Saved data entries:
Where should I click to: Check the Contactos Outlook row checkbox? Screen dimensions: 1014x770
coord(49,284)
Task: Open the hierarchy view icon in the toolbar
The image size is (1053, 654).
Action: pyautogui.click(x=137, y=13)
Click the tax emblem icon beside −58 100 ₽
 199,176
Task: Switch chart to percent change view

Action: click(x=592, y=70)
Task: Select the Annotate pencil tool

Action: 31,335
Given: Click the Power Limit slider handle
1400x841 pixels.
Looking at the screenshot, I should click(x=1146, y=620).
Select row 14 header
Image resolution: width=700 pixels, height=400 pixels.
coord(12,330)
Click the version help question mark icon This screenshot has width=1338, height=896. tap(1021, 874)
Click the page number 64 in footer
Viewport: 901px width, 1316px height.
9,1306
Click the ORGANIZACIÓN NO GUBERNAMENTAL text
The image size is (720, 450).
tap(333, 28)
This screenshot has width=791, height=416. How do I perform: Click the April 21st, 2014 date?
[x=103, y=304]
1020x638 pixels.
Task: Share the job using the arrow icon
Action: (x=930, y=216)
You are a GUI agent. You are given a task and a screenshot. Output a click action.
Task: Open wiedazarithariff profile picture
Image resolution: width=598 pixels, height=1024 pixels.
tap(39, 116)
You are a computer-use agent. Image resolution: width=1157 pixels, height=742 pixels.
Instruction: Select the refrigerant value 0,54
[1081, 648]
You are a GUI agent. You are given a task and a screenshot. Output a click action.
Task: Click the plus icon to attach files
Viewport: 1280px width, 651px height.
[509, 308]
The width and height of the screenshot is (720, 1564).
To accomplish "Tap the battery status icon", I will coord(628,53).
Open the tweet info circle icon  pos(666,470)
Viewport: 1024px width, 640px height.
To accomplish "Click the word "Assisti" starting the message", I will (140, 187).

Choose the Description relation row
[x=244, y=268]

* **Work task**
Could you restate, word for word, the lines above from the one with "Instruction: Select the" to the one with "Open the tweet", both included?

* **Exercise output**
Instruction: Select the refrigerant value 0,54
[1081, 648]
You are a GUI agent. You are given a task and a screenshot. Output a click action.
Task: Click the plus icon to attach files
Viewport: 1280px width, 651px height.
[509, 308]
The width and height of the screenshot is (720, 1564).
To accomplish "Tap the battery status icon", I will coord(628,53).
Open the tweet info circle icon  pos(666,470)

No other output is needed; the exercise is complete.